[Target pointing data]
####################
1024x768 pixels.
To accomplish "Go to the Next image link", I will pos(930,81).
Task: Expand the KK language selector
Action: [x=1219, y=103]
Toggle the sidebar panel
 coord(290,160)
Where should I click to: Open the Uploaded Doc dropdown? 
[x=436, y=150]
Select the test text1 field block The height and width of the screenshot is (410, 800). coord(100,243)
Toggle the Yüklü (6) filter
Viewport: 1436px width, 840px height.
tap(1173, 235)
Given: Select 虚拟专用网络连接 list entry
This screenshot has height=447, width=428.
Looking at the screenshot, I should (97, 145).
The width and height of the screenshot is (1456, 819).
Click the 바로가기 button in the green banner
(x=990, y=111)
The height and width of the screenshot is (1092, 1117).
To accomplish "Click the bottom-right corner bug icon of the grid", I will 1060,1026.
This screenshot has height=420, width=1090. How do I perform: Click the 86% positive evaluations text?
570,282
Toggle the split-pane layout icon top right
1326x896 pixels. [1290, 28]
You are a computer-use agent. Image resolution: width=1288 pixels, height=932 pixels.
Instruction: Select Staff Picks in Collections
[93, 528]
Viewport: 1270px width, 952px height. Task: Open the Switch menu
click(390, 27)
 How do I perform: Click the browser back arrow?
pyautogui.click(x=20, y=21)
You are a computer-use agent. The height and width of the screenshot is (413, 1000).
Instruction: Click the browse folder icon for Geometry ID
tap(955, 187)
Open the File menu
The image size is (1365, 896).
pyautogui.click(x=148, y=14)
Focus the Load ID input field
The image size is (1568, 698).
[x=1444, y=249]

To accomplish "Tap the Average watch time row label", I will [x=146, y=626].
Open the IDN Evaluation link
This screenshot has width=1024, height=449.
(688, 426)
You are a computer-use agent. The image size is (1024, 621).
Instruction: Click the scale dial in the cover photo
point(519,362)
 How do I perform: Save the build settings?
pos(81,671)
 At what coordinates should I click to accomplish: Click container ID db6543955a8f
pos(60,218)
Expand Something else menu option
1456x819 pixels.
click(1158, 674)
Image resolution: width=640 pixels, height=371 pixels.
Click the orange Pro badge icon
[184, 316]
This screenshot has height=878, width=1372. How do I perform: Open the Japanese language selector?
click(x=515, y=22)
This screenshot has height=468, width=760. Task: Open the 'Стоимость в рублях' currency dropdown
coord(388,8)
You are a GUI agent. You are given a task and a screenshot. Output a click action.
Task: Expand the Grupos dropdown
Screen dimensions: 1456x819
####################
■ **EXERCISE PROMPT**
Rewrite the items from the first line through the line containing "1326x896 pixels. [1290, 28]", swapping "sidebar" for "navigation" and leaving everything else unchanged.

■ **OUTPUT**
1024x768 pixels.
To accomplish "Go to the Next image link", I will pos(930,81).
Task: Expand the KK language selector
Action: [x=1219, y=103]
Toggle the navigation panel
 coord(290,160)
Where should I click to: Open the Uploaded Doc dropdown? 
[x=436, y=150]
Select the test text1 field block The height and width of the screenshot is (410, 800). coord(100,243)
Toggle the Yüklü (6) filter
Viewport: 1436px width, 840px height.
tap(1173, 235)
Given: Select 虚拟专用网络连接 list entry
This screenshot has height=447, width=428.
Looking at the screenshot, I should (97, 145).
The width and height of the screenshot is (1456, 819).
Click the 바로가기 button in the green banner
(x=990, y=111)
The height and width of the screenshot is (1092, 1117).
To accomplish "Click the bottom-right corner bug icon of the grid", I will 1060,1026.
This screenshot has height=420, width=1090. How do I perform: Click the 86% positive evaluations text?
570,282
Toggle the split-pane layout icon top right
1326x896 pixels. [1290, 28]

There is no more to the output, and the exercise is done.